El impacto que dio forma a la Vía Láctea

La Vía Láctea no estuvo formada siempre por un gran disco central del que surgen dos largos brazos curvos repletos de estrellas, polvo y gas, tal y como ahora la conocemos. En un principio, su forma era otra, más parecida a una galleta alargada que a una espiral pero algo la hizo cambiar.

Astrónomos norteamericanos creen que la causa fue el choque con la galaxia de Sagitario, una enana elíptica, que se abalanzó (cargada de materia oscura) un par de ocasiones contra la nuestra en los últimos 2.000 millones de años.
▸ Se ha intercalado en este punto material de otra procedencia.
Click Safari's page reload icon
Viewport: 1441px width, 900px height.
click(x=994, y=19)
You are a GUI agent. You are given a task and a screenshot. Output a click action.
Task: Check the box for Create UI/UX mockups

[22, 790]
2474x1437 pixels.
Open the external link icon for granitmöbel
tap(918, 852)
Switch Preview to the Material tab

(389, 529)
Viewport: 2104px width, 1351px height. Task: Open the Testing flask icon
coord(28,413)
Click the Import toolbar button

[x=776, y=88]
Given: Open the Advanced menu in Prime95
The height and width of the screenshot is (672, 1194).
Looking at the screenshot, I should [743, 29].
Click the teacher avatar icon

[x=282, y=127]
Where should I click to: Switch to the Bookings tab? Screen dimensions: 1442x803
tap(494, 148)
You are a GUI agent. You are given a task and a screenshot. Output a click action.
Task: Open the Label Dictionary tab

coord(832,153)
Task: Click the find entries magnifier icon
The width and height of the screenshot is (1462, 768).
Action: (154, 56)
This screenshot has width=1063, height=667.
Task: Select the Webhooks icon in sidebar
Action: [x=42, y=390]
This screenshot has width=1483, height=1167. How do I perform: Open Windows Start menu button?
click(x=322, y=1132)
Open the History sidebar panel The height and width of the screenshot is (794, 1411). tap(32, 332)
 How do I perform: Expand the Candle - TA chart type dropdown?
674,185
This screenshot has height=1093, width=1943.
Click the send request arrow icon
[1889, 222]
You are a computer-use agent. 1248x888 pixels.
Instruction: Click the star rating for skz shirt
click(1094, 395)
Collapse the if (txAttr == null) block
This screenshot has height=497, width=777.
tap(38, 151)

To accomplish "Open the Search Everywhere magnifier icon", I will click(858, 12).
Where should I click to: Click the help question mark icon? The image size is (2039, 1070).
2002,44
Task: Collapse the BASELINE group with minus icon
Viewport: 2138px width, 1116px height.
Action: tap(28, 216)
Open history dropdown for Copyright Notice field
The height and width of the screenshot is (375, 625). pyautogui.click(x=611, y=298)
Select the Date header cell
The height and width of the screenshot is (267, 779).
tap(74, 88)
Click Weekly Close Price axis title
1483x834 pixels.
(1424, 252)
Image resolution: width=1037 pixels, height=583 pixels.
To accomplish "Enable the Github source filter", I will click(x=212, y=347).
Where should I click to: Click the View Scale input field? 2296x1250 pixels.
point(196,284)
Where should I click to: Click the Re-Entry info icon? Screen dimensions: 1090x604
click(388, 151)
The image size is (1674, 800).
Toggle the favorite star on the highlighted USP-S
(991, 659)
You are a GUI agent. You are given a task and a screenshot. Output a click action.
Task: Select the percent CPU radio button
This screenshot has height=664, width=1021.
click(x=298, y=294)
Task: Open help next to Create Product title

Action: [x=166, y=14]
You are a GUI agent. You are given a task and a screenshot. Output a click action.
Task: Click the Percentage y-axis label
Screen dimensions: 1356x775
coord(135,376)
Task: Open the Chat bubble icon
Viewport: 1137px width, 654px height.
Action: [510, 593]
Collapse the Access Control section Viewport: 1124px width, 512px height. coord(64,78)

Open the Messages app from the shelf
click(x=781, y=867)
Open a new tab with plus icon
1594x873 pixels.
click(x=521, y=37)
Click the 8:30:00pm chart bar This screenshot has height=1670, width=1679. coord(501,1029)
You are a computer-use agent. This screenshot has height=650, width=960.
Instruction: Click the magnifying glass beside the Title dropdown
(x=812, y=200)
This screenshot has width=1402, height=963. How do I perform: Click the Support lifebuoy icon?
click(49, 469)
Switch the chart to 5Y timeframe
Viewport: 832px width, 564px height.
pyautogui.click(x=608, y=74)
Los investigadores aseguran que “no hay dos sin tres“ y que pueda volver a suceder de nuevo.

Conocer la verdadera forma de nuestra galaxia no es fácil, precisamente porque formamos parte de ella y desde nuestra posición no apreciamos todo el conjunto.

El Sol, la Tierra y el resto del Sistema Solar se encuentran en una pequeña ramificación de uno de sus brazos, justo entre Perseo y el Escudo Centauro, los dos brazos principales, a unos 25.000 años luz del centro.

Sin embargo, los modelos teóricos de la Vía Láctea aceptan que ésta tiene forma de espiral, con dos enormes brazos repletos de cuerpos celestes.

La nueva investigación, publicada en la revista Nature y en la que participan astrónomos de las universidades de Pittsburgh, Iowa y California Irvine, explican cómo surgieron esos gigantescos apéndices.

Tras analizar datos obtenidos con telescopios y realizar cuidadosas simulaciones, los científicos sugieren que cuando las galaxias chocaron, la fuerza del impacto envió las estrellas a ambos lados en dos largos bucles.

Más tarde, éstos continuaron hinchándose con estrellas y poco a poco tiraron hacia afuera por la rotación de la Vía Láctea.

Los investigadores creen que fue la pesada materia oscura de Sagitario la que proporcionó el impulso inicial.

Cuando toda esa materia oscura propinó un ‘tortazo’ a la Vía Láctea, entre el 80 y el 90% de la misma le fue arrebatada. Este primer impacto provocó inestabilidades que fueron ampliadas y rápidamente formaron los brazos espirales y estructuras asociadas en forma de anillo en la periferia de nuestra galaxia

Explica Chris Purcell, autor principal del estudio.

Según los expertos, el choque que cambió nuestra galaxia se repetirá. Esta vez Sagitario golpeará la cara sur del disco de la Vía Láctea, eso sí, será al menos dentro de unos 10 millones de años ¿qué quedará de nosotros para entonces?